Exercise: Could you restate word for word every line from the one containing "Given: Click the small Ethereum chain icon" to the end of the records, and nothing else?

- - - -

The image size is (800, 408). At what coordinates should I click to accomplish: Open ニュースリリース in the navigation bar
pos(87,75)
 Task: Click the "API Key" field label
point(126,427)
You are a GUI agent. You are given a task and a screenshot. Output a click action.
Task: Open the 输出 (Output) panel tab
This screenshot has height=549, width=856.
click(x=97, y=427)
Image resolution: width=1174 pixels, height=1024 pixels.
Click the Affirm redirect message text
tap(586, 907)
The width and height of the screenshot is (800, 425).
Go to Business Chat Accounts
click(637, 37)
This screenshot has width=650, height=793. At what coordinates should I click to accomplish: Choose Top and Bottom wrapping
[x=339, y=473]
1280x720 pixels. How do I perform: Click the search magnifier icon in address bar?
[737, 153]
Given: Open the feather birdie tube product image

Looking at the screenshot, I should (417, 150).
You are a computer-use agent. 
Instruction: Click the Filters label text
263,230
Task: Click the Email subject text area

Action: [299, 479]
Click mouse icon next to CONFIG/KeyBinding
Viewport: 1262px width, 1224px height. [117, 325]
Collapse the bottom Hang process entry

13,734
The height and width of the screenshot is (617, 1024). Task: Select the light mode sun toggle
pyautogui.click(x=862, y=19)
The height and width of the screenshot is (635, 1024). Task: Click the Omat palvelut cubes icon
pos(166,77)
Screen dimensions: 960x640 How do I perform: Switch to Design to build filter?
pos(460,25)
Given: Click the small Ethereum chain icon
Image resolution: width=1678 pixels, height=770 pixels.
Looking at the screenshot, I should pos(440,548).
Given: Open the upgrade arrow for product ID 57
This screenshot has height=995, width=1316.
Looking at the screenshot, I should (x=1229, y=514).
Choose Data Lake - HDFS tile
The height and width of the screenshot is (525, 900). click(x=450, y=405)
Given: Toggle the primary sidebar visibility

- - - -

Answer space:
Given: Click the small Ethereum chain icon
Image resolution: width=1678 pixels, height=770 pixels.
Looking at the screenshot, I should pos(440,548).
Given: Open the upgrade arrow for product ID 57
This screenshot has height=995, width=1316.
Looking at the screenshot, I should (x=1229, y=514).
Choose Data Lake - HDFS tile
The height and width of the screenshot is (525, 900). click(x=450, y=405)
Given: Toggle the primary sidebar visibility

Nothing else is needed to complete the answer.